RECORDS SHOWN >>
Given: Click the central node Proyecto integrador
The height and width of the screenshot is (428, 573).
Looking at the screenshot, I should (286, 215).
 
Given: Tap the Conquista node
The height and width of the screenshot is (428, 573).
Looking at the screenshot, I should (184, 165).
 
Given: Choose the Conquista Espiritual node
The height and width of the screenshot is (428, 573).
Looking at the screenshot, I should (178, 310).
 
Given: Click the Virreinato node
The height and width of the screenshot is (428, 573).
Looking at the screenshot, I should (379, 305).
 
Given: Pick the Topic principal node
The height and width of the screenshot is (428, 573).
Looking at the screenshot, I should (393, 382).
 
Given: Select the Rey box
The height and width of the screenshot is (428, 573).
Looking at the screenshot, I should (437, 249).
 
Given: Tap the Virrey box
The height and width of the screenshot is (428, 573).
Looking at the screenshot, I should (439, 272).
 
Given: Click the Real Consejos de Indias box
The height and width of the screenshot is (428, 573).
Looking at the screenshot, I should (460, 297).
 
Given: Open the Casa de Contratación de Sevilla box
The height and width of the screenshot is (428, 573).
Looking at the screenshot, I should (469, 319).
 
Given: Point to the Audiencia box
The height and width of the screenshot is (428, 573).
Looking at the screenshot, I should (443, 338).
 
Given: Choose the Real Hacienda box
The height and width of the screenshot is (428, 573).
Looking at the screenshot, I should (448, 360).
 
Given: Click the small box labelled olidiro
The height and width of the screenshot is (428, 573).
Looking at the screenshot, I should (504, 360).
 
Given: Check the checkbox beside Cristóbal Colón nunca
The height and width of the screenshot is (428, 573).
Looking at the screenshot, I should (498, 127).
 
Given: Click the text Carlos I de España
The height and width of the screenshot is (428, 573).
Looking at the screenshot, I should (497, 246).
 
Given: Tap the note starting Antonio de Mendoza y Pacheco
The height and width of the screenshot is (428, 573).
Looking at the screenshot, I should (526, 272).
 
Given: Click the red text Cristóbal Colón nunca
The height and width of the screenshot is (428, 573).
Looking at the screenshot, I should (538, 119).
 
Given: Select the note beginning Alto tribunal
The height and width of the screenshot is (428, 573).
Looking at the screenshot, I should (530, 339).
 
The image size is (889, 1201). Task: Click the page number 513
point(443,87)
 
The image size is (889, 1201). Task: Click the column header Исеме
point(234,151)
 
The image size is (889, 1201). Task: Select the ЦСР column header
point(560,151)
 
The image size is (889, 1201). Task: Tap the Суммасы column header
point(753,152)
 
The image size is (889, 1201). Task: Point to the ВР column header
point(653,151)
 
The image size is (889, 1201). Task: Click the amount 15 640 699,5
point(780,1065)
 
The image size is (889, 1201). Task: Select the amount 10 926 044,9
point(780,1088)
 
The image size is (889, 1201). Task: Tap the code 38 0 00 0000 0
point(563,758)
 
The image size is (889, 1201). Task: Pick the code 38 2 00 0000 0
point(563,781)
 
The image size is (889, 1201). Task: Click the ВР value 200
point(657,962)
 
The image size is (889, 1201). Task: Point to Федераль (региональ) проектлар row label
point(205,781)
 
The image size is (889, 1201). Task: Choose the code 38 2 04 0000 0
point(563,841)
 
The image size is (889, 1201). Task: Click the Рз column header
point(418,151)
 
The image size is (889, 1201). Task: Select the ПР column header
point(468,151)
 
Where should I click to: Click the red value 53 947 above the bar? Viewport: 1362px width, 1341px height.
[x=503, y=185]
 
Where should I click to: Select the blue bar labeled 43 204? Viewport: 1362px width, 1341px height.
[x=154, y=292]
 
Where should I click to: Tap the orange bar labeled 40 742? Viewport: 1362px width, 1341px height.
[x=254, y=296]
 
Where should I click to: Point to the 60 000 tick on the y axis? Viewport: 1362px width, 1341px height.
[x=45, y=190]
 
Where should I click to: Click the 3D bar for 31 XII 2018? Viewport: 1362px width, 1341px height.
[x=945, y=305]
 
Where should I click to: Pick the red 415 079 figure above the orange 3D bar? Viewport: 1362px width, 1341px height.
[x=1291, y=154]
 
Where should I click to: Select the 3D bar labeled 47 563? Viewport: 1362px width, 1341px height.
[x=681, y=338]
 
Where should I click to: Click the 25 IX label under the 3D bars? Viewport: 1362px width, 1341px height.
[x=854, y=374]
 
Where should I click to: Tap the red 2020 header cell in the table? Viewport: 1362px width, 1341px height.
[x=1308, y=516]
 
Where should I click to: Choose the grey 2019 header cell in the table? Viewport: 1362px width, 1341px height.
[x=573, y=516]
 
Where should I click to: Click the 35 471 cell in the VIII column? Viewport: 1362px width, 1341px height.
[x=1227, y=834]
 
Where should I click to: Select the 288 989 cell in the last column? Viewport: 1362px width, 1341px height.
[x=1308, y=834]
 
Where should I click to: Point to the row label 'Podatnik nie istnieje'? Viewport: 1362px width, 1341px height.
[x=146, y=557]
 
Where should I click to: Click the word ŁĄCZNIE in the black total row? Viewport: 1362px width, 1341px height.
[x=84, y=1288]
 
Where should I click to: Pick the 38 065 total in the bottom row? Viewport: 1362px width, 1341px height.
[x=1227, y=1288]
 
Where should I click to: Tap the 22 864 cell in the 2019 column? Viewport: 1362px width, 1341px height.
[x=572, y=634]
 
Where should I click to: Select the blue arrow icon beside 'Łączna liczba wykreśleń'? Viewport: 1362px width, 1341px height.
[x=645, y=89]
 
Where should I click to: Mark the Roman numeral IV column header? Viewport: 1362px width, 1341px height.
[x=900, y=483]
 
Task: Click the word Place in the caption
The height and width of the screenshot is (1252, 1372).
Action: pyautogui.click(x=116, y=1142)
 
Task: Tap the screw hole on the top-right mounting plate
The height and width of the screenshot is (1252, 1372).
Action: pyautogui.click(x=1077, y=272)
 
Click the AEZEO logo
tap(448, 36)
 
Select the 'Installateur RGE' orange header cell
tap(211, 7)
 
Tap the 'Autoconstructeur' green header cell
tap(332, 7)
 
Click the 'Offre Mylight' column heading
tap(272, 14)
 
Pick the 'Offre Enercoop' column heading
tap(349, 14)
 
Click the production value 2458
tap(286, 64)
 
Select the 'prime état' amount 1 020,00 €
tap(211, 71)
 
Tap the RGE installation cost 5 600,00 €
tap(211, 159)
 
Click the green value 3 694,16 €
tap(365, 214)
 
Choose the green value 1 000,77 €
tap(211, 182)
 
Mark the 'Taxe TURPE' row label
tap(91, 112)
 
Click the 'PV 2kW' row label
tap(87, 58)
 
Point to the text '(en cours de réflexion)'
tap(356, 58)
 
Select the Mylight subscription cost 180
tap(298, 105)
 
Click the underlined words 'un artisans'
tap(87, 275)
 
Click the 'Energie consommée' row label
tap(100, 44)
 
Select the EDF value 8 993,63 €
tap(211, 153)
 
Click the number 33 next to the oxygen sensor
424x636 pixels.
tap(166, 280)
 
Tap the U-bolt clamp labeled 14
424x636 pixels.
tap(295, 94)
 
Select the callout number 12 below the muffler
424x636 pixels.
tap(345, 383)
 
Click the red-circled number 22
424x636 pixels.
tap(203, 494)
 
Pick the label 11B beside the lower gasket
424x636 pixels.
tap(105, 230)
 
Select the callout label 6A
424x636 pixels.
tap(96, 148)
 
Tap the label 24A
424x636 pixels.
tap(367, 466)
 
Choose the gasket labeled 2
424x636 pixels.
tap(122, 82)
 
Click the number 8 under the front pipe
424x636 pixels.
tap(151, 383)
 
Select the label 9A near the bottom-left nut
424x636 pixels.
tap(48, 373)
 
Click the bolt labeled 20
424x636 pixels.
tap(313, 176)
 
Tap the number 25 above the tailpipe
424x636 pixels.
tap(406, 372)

SHORT PROBLEM >>
Recast the records as a Markdown table with columns "No." and "Entry", starting with the line containing "The image size is (889, 1201). Task: Click the ВР" and going on through the line containing "[x=573, y=516]", one numbered row per line and no rows for blank lines.

CORRECT RESPONSE >>
| No. | Entry |
|---|---|
| 1 | The image size is (889, 1201). Task: Click the ВР value 200 |
| 2 | point(657,962) |
| 3 | The image size is (889, 1201). Task: Point to Федераль (региональ) проектлар row label |
| 4 | point(205,781) |
| 5 | The image size is (889, 1201). Task: Choose the code 38 2 04 0000 0 |
| 6 | point(563,841) |
| 7 | The image size is (889, 1201). Task: Click the Рз column header |
| 8 | point(418,151) |
| 9 | The image size is (889, 1201). Task: Select the ПР column header |
| 10 | point(468,151) |
| 11 | Where should I click to: Click the red value 53 947 above the bar? Viewport: 1362px width, 1341px height. |
| 12 | [x=503, y=185] |
| 13 | Where should I click to: Select the blue bar labeled 43 204? Viewport: 1362px width, 1341px height. |
| 14 | [x=154, y=292] |
| 15 | Where should I click to: Tap the orange bar labeled 40 742? Viewport: 1362px width, 1341px height. |
| 16 | [x=254, y=296] |
| 17 | Where should I click to: Point to the 60 000 tick on the y axis? Viewport: 1362px width, 1341px height. |
| 18 | [x=45, y=190] |
| 19 | Where should I click to: Click the 3D bar for 31 XII 2018? Viewport: 1362px width, 1341px height. |
| 20 | [x=945, y=305] |
| 21 | Where should I click to: Pick the red 415 079 figure above the orange 3D bar? Viewport: 1362px width, 1341px height. |
| 22 | [x=1291, y=154] |
| 23 | Where should I click to: Select the 3D bar labeled 47 563? Viewport: 1362px width, 1341px height. |
| 24 | [x=681, y=338] |
| 25 | Where should I click to: Click the 25 IX label under the 3D bars? Viewport: 1362px width, 1341px height. |
| 26 | [x=854, y=374] |
| 27 | Where should I click to: Tap the red 2020 header cell in the table? Viewport: 1362px width, 1341px height. |
| 28 | [x=1308, y=516] |
| 29 | Where should I click to: Choose the grey 2019 header cell in the table? Viewport: 1362px width, 1341px height. |
| 30 | [x=573, y=516] |